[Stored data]

=== Begin Enclosure ===

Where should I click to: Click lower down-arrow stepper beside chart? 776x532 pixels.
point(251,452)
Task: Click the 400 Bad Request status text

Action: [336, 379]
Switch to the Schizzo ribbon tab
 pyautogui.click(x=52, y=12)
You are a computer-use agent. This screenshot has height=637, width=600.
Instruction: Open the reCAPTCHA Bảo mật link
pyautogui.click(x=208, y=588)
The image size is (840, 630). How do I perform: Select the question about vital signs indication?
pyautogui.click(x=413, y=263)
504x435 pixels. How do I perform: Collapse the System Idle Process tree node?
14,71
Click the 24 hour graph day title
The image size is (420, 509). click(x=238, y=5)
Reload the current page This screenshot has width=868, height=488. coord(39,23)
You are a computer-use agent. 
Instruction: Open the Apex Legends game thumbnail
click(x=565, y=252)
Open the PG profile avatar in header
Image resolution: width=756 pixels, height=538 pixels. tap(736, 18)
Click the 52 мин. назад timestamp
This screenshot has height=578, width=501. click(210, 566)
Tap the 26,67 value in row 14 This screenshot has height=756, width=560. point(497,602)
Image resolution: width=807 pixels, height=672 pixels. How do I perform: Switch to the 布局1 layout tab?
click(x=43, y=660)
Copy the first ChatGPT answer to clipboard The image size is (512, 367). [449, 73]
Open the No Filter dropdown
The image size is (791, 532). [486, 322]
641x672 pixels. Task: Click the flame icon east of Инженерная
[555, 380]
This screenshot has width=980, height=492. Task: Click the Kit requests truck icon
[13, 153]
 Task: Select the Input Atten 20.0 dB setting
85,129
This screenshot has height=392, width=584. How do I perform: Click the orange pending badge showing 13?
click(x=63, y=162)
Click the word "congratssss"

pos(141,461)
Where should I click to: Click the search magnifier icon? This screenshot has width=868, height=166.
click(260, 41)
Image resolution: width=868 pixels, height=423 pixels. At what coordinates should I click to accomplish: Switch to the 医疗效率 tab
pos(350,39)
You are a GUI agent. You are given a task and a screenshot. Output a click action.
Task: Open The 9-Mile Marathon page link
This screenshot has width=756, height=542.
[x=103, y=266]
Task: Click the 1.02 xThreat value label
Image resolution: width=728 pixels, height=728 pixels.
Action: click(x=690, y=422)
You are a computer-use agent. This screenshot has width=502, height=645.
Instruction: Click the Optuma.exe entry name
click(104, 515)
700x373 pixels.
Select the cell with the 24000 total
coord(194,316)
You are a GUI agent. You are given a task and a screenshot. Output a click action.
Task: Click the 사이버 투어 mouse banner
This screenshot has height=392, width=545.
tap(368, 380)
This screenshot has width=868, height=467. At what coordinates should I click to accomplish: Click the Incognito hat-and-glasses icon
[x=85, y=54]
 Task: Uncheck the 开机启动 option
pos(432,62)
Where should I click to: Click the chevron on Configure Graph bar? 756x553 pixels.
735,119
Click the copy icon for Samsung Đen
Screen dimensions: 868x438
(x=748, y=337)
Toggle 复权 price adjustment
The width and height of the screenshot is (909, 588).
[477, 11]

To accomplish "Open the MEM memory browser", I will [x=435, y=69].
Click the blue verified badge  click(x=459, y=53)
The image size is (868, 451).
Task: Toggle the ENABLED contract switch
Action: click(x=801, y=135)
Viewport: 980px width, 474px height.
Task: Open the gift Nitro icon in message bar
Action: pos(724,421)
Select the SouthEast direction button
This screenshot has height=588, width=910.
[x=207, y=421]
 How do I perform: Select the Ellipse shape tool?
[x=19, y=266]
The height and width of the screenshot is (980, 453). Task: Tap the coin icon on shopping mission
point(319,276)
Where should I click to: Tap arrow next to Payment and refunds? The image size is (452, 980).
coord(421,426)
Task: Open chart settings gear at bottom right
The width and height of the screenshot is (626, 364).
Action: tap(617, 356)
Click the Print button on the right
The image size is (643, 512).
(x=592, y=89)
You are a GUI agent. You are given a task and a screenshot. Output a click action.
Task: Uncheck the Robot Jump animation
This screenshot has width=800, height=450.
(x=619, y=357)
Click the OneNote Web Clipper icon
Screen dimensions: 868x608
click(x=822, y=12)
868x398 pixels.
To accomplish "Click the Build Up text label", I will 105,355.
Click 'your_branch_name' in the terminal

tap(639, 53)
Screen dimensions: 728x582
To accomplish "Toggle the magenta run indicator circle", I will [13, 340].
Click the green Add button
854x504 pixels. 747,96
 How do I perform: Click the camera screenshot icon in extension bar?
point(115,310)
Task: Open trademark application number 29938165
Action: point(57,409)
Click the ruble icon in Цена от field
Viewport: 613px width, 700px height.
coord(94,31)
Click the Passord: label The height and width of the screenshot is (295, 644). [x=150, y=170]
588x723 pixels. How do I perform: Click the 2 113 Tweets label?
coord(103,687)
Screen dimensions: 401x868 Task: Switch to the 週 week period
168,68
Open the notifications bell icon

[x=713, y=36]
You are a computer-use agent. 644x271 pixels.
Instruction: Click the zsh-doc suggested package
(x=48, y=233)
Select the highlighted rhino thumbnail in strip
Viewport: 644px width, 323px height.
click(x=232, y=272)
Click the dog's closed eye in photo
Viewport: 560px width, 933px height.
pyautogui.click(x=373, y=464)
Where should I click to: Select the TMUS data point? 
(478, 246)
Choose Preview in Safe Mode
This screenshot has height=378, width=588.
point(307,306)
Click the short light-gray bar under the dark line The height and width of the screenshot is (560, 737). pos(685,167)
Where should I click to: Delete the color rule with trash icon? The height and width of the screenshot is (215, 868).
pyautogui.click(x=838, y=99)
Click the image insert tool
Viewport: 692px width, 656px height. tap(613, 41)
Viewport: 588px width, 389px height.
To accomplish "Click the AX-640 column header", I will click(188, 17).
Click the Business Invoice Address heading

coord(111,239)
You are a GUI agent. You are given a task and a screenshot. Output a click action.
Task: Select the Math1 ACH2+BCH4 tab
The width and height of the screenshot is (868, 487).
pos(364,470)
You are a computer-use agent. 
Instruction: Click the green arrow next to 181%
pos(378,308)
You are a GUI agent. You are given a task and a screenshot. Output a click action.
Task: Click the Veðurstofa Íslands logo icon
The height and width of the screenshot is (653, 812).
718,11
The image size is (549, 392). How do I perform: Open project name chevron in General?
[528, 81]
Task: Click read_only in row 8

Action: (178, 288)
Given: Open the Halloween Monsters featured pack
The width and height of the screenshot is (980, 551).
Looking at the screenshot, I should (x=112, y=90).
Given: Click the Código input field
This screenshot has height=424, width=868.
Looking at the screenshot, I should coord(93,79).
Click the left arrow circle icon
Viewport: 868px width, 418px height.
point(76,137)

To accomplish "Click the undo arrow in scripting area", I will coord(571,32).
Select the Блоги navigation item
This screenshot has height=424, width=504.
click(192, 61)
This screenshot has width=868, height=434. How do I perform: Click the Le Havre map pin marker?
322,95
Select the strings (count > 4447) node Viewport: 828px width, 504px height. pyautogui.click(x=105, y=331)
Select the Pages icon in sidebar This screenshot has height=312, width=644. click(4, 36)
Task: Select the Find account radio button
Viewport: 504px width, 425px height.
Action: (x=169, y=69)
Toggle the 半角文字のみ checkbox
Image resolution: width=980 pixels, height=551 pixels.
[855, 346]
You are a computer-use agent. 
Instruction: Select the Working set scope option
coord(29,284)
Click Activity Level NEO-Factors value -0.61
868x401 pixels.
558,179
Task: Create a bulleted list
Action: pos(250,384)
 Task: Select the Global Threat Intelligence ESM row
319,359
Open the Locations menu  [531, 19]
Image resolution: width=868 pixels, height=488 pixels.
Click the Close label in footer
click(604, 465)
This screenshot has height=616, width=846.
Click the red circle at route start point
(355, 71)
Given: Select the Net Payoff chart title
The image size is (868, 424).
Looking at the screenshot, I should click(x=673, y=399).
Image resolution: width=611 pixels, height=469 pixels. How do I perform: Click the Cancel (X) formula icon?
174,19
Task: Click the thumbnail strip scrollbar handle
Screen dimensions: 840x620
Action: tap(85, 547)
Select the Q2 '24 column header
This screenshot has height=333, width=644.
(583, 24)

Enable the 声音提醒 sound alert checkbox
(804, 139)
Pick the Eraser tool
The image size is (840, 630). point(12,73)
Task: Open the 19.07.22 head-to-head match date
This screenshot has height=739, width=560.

=== End Enclosure ===

WHAT TO PRODUCE: Of the lines above, copy each that contains "strip".

ANSWER SECTION:
Select the highlighted rhino thumbnail in strip
Task: Click the thumbnail strip scrollbar handle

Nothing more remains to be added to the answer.